- **What to work on**
When you answer, give every record back exactly as written.

### Records ###

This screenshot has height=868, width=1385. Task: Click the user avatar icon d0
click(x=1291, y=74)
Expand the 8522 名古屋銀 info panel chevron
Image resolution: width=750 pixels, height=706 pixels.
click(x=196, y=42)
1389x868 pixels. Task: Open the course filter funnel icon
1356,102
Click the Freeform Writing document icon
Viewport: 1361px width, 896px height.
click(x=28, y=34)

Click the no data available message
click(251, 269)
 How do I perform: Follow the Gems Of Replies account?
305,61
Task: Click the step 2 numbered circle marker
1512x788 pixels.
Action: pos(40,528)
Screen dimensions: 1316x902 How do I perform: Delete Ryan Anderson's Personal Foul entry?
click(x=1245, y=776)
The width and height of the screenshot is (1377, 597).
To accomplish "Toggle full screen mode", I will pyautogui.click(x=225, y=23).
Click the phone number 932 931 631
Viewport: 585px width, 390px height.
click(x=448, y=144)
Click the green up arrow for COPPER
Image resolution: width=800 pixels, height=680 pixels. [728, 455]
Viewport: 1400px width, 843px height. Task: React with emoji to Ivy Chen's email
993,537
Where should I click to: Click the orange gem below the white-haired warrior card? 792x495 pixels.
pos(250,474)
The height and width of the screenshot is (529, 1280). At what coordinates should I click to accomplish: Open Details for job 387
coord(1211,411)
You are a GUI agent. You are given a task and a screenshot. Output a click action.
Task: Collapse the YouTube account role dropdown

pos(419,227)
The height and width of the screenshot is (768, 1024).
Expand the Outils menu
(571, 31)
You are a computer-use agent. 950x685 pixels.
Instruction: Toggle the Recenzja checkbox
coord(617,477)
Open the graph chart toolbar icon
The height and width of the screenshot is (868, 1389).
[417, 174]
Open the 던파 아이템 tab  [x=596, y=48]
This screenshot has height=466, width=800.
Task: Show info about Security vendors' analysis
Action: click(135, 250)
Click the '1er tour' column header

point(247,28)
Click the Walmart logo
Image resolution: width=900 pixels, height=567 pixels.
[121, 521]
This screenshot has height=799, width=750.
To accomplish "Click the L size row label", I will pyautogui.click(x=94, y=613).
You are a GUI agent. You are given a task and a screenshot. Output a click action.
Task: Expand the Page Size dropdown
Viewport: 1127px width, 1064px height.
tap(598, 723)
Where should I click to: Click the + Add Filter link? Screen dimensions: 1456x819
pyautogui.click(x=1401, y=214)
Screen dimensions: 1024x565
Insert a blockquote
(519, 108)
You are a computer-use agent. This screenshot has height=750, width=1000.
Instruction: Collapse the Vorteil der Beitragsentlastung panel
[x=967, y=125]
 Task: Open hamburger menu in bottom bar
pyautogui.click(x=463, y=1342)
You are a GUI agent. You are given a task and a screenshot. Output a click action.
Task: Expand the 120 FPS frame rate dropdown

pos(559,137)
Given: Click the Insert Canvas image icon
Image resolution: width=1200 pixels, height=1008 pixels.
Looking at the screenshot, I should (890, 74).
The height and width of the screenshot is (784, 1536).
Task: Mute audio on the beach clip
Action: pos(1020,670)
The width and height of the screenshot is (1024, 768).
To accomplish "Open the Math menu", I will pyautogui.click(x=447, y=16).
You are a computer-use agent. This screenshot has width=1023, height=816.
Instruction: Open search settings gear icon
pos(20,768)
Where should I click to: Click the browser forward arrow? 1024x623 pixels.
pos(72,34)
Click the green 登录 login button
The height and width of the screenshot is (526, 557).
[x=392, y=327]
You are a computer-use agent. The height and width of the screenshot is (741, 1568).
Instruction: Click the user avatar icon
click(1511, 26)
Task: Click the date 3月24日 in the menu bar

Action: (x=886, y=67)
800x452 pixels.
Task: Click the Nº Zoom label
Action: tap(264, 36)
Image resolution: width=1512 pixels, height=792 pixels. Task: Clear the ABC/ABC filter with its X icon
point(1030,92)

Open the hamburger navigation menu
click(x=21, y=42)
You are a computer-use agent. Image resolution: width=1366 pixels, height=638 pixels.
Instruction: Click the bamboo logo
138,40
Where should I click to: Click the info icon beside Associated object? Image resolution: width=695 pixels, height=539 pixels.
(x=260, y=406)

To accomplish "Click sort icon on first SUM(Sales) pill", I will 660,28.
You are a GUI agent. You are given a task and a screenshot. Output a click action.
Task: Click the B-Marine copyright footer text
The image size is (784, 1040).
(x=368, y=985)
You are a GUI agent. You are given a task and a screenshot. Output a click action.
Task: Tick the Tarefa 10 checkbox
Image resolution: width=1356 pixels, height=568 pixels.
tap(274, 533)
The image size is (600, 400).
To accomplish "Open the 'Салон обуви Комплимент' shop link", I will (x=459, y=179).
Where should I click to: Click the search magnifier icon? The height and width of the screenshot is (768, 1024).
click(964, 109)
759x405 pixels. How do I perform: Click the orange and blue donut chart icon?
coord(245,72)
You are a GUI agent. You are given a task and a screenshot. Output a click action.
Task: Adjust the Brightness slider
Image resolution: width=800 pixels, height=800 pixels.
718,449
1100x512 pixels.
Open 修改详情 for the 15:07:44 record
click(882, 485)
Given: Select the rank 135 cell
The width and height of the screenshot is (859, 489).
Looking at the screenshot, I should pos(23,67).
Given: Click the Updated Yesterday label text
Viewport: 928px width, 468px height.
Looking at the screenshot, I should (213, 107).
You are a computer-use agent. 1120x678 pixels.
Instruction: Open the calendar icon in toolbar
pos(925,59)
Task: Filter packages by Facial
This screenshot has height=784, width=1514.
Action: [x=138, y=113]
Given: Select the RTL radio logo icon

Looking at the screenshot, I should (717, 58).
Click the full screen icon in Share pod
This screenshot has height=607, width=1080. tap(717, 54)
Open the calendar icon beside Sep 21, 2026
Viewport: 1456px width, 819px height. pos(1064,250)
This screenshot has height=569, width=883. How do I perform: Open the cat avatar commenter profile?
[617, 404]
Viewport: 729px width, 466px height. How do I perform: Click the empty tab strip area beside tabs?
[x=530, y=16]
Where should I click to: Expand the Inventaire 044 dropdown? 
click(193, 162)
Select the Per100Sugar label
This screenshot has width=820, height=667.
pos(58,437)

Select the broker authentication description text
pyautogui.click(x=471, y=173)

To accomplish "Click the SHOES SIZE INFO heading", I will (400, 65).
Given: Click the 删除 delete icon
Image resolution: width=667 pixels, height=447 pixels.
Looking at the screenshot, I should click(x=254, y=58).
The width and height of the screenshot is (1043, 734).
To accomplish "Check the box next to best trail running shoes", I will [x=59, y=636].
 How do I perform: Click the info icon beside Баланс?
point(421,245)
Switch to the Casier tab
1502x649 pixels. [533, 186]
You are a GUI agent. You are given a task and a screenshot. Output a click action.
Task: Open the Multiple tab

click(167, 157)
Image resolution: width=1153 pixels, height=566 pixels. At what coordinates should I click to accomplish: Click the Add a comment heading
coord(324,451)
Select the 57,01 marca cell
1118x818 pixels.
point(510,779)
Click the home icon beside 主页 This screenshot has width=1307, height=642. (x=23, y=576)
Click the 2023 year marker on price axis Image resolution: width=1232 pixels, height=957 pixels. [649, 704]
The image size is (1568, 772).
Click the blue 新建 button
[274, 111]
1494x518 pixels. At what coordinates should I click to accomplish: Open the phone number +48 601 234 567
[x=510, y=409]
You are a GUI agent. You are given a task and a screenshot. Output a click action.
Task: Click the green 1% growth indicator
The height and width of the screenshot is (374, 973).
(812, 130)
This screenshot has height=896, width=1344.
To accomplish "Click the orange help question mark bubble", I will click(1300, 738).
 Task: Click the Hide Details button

###

- **Answer to this task**
This screenshot has height=868, width=1385. Task: Click the user avatar icon d0
click(x=1291, y=74)
Expand the 8522 名古屋銀 info panel chevron
Image resolution: width=750 pixels, height=706 pixels.
click(x=196, y=42)
1389x868 pixels. Task: Open the course filter funnel icon
1356,102
Click the Freeform Writing document icon
Viewport: 1361px width, 896px height.
click(x=28, y=34)

Click the no data available message
click(251, 269)
 How do I perform: Follow the Gems Of Replies account?
305,61
Task: Click the step 2 numbered circle marker
1512x788 pixels.
Action: pos(40,528)
Screen dimensions: 1316x902 How do I perform: Delete Ryan Anderson's Personal Foul entry?
click(x=1245, y=776)
The width and height of the screenshot is (1377, 597).
To accomplish "Toggle full screen mode", I will pyautogui.click(x=225, y=23).
Click the phone number 932 931 631
Viewport: 585px width, 390px height.
click(x=448, y=144)
Click the green up arrow for COPPER
Image resolution: width=800 pixels, height=680 pixels. [728, 455]
Viewport: 1400px width, 843px height. Task: React with emoji to Ivy Chen's email
993,537
Where should I click to: Click the orange gem below the white-haired warrior card? 792x495 pixels.
pos(250,474)
The height and width of the screenshot is (529, 1280). At what coordinates should I click to accomplish: Open Details for job 387
coord(1211,411)
You are a GUI agent. You are given a task and a screenshot. Output a click action.
Task: Collapse the YouTube account role dropdown

pos(419,227)
The height and width of the screenshot is (768, 1024).
Expand the Outils menu
(571, 31)
You are a computer-use agent. 950x685 pixels.
Instruction: Toggle the Recenzja checkbox
coord(617,477)
Open the graph chart toolbar icon
The height and width of the screenshot is (868, 1389).
[417, 174]
Open the 던파 아이템 tab  [x=596, y=48]
This screenshot has height=466, width=800.
Task: Show info about Security vendors' analysis
Action: click(135, 250)
Click the '1er tour' column header

point(247,28)
Click the Walmart logo
Image resolution: width=900 pixels, height=567 pixels.
[121, 521]
This screenshot has height=799, width=750.
To accomplish "Click the L size row label", I will pyautogui.click(x=94, y=613).
You are a GUI agent. You are given a task and a screenshot. Output a click action.
Task: Expand the Page Size dropdown
Viewport: 1127px width, 1064px height.
tap(598, 723)
Where should I click to: Click the + Add Filter link? Screen dimensions: 1456x819
pyautogui.click(x=1401, y=214)
Screen dimensions: 1024x565
Insert a blockquote
(519, 108)
You are a computer-use agent. This screenshot has height=750, width=1000.
Instruction: Collapse the Vorteil der Beitragsentlastung panel
[x=967, y=125]
 Task: Open hamburger menu in bottom bar
pyautogui.click(x=463, y=1342)
You are a GUI agent. You are given a task and a screenshot. Output a click action.
Task: Expand the 120 FPS frame rate dropdown

pos(559,137)
Given: Click the Insert Canvas image icon
Image resolution: width=1200 pixels, height=1008 pixels.
Looking at the screenshot, I should (890, 74).
The height and width of the screenshot is (784, 1536).
Task: Mute audio on the beach clip
Action: pos(1020,670)
The width and height of the screenshot is (1024, 768).
To accomplish "Open the Math menu", I will pyautogui.click(x=447, y=16).
You are a computer-use agent. This screenshot has width=1023, height=816.
Instruction: Open search settings gear icon
pos(20,768)
Where should I click to: Click the browser forward arrow? 1024x623 pixels.
pos(72,34)
Click the green 登录 login button
The height and width of the screenshot is (526, 557).
[x=392, y=327]
You are a computer-use agent. The height and width of the screenshot is (741, 1568).
Instruction: Click the user avatar icon
click(1511, 26)
Task: Click the date 3月24日 in the menu bar

Action: (x=886, y=67)
800x452 pixels.
Task: Click the Nº Zoom label
Action: tap(264, 36)
Image resolution: width=1512 pixels, height=792 pixels. Task: Clear the ABC/ABC filter with its X icon
point(1030,92)

Open the hamburger navigation menu
click(x=21, y=42)
You are a computer-use agent. Image resolution: width=1366 pixels, height=638 pixels.
Instruction: Click the bamboo logo
138,40
Where should I click to: Click the info icon beside Associated object? Image resolution: width=695 pixels, height=539 pixels.
(x=260, y=406)

To accomplish "Click sort icon on first SUM(Sales) pill", I will 660,28.
You are a GUI agent. You are given a task and a screenshot. Output a click action.
Task: Click the B-Marine copyright footer text
The image size is (784, 1040).
(x=368, y=985)
You are a GUI agent. You are given a task and a screenshot. Output a click action.
Task: Tick the Tarefa 10 checkbox
Image resolution: width=1356 pixels, height=568 pixels.
tap(274, 533)
The image size is (600, 400).
To accomplish "Open the 'Салон обуви Комплимент' shop link", I will (x=459, y=179).
Where should I click to: Click the search magnifier icon? The height and width of the screenshot is (768, 1024).
click(964, 109)
759x405 pixels. How do I perform: Click the orange and blue donut chart icon?
coord(245,72)
You are a GUI agent. You are given a task and a screenshot. Output a click action.
Task: Adjust the Brightness slider
Image resolution: width=800 pixels, height=800 pixels.
718,449
1100x512 pixels.
Open 修改详情 for the 15:07:44 record
click(882, 485)
Given: Select the rank 135 cell
The width and height of the screenshot is (859, 489).
Looking at the screenshot, I should pos(23,67).
Given: Click the Updated Yesterday label text
Viewport: 928px width, 468px height.
Looking at the screenshot, I should (213, 107).
You are a computer-use agent. 1120x678 pixels.
Instruction: Open the calendar icon in toolbar
pos(925,59)
Task: Filter packages by Facial
This screenshot has height=784, width=1514.
Action: [x=138, y=113]
Given: Select the RTL radio logo icon

Looking at the screenshot, I should (717, 58).
Click the full screen icon in Share pod
This screenshot has height=607, width=1080. tap(717, 54)
Open the calendar icon beside Sep 21, 2026
Viewport: 1456px width, 819px height. pos(1064,250)
This screenshot has height=569, width=883. How do I perform: Open the cat avatar commenter profile?
[617, 404]
Viewport: 729px width, 466px height. How do I perform: Click the empty tab strip area beside tabs?
[x=530, y=16]
Where should I click to: Expand the Inventaire 044 dropdown? 
click(193, 162)
Select the Per100Sugar label
This screenshot has width=820, height=667.
pos(58,437)

Select the broker authentication description text
pyautogui.click(x=471, y=173)

To accomplish "Click the SHOES SIZE INFO heading", I will (400, 65).
Given: Click the 删除 delete icon
Image resolution: width=667 pixels, height=447 pixels.
Looking at the screenshot, I should click(x=254, y=58).
The width and height of the screenshot is (1043, 734).
To accomplish "Check the box next to best trail running shoes", I will [x=59, y=636].
 How do I perform: Click the info icon beside Баланс?
point(421,245)
Switch to the Casier tab
1502x649 pixels. [533, 186]
You are a GUI agent. You are given a task and a screenshot. Output a click action.
Task: Open the Multiple tab

click(167, 157)
Image resolution: width=1153 pixels, height=566 pixels. At what coordinates should I click to accomplish: Click the Add a comment heading
coord(324,451)
Select the 57,01 marca cell
1118x818 pixels.
point(510,779)
Click the home icon beside 主页 This screenshot has width=1307, height=642. (x=23, y=576)
Click the 2023 year marker on price axis Image resolution: width=1232 pixels, height=957 pixels. [649, 704]
The image size is (1568, 772).
Click the blue 新建 button
[274, 111]
1494x518 pixels. At what coordinates should I click to accomplish: Open the phone number +48 601 234 567
[x=510, y=409]
You are a GUI agent. You are given a task and a screenshot. Output a click action.
Task: Click the green 1% growth indicator
The height and width of the screenshot is (374, 973).
(812, 130)
This screenshot has height=896, width=1344.
To accomplish "Click the orange help question mark bubble", I will click(1300, 738).
 Task: Click the Hide Details button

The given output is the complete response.